Exercise requirements: Please retype the records from their first line through the line that contains "point(45,139)", including both ends. Leave the pictures out of your answer.

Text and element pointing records

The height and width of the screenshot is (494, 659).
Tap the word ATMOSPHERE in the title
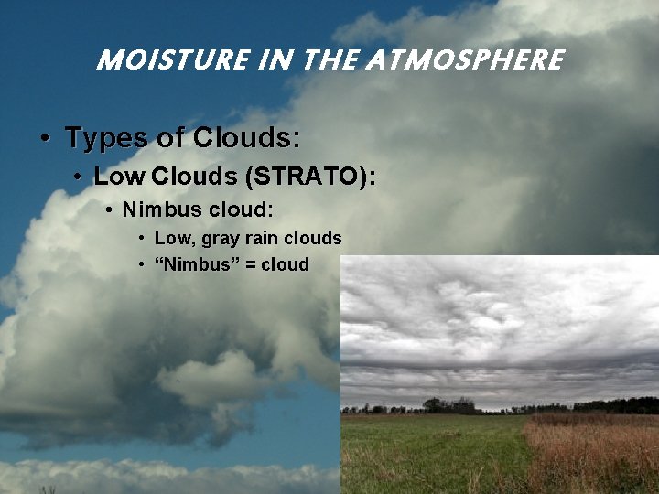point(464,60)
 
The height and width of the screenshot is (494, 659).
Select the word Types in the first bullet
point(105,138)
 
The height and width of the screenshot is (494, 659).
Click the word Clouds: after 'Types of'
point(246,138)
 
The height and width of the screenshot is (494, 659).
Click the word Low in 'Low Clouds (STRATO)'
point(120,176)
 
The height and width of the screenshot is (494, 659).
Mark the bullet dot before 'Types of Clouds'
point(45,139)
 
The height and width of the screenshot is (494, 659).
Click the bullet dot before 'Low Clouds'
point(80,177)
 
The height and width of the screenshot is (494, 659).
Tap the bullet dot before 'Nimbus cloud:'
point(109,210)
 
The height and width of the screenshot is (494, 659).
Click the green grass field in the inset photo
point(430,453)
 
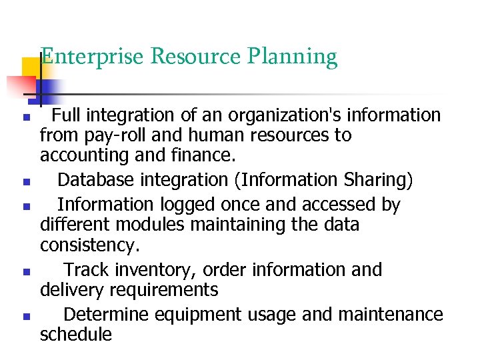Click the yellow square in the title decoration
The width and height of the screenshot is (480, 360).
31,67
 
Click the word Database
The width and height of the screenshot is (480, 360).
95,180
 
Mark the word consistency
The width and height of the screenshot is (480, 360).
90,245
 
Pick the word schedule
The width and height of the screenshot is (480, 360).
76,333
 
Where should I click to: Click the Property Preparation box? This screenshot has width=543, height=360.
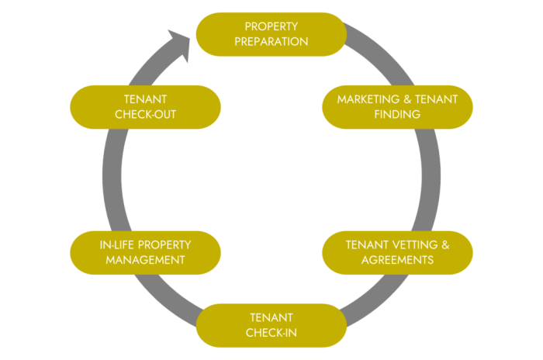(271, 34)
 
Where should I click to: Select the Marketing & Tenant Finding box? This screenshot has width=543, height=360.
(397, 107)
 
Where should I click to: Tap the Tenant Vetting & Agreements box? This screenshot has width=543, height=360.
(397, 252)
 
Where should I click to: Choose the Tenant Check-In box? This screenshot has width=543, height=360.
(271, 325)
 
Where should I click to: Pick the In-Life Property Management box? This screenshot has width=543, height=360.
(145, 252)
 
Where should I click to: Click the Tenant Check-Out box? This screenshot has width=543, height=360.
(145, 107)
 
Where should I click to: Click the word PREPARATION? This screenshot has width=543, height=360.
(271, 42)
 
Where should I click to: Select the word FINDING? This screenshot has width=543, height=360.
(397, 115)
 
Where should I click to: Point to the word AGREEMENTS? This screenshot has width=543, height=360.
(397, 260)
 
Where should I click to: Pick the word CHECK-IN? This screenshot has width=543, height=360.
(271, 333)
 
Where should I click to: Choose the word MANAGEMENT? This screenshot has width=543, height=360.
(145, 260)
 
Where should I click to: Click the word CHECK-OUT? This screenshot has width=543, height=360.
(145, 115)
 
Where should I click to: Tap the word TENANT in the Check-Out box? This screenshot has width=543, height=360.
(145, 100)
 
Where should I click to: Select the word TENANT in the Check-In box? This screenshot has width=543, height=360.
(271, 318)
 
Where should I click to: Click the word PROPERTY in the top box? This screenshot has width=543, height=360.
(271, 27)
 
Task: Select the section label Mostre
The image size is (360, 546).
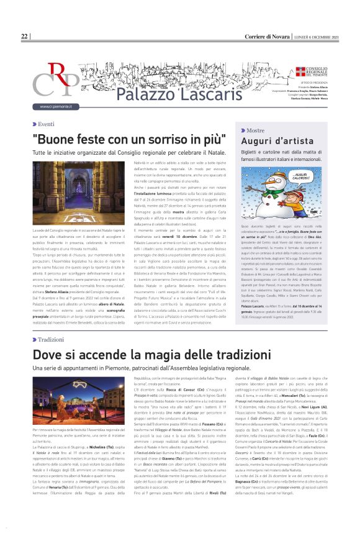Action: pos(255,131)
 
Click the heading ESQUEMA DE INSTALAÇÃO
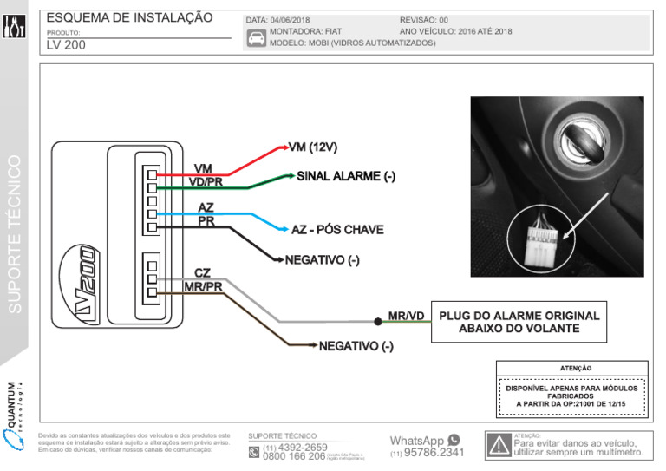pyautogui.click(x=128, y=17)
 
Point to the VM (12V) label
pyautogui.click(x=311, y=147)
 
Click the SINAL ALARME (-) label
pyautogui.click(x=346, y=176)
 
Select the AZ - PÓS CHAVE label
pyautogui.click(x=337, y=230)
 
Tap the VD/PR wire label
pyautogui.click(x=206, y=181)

The result:
The height and width of the screenshot is (494, 659).
Tap the word ATMOSPHERE in the title
point(464,60)
 
The height and width of the screenshot is (494, 659).
Select the word Types in the first bullet
point(105,138)
 
The height and width of the screenshot is (494, 659).
Click the word Clouds: after 'Types of'
point(246,138)
 
The height and width of the screenshot is (494, 659).
Click the word Low in 'Low Clouds (STRATO)'
point(120,176)
 
The height and width of the screenshot is (494, 659).
Mark the bullet dot before 'Types of Clouds'
point(45,139)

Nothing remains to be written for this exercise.